*** Opening of Supplied records ***
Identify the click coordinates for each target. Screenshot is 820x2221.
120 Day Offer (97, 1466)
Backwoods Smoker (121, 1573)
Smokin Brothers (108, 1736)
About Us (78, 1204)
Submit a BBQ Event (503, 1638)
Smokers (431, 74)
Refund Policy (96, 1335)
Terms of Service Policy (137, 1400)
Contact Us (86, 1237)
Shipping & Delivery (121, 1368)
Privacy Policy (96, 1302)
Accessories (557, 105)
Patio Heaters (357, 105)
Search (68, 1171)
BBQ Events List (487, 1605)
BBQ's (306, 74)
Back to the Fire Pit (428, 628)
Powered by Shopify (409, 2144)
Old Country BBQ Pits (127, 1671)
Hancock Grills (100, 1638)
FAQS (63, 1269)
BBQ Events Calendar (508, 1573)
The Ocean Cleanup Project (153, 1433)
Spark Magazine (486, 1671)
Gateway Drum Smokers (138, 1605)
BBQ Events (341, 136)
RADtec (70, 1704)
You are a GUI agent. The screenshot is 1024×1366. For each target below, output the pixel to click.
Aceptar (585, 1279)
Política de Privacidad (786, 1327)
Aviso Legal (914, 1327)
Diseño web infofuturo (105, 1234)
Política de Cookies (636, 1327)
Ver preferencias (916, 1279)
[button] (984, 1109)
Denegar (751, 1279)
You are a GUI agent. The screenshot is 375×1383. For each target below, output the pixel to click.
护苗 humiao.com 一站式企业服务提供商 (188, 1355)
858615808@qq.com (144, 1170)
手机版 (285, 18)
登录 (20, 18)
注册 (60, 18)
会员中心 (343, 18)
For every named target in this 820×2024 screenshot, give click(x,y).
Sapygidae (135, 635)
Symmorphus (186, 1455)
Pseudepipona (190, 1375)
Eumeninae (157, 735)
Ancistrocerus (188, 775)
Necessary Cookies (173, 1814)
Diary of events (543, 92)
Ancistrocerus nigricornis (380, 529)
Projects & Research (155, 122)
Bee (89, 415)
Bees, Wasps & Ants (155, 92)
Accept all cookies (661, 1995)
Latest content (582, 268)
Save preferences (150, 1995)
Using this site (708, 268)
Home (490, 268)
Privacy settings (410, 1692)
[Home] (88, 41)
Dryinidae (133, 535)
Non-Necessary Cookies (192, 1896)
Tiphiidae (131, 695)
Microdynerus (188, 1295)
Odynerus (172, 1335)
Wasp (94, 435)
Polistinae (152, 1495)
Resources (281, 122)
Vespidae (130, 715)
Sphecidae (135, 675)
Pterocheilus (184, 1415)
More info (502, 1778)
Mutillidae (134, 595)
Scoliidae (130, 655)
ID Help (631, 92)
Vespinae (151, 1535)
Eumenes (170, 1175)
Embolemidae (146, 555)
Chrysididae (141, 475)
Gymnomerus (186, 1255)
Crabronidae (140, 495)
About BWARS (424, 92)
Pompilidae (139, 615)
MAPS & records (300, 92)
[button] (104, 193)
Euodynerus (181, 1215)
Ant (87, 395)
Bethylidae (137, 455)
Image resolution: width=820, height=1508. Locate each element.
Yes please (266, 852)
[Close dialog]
*** Close of Supplied records ***
Go through the records above and copy each line where "Policy" is found.

Refund Policy (96, 1335)
Terms of Service Policy (137, 1400)
Privacy Policy (96, 1302)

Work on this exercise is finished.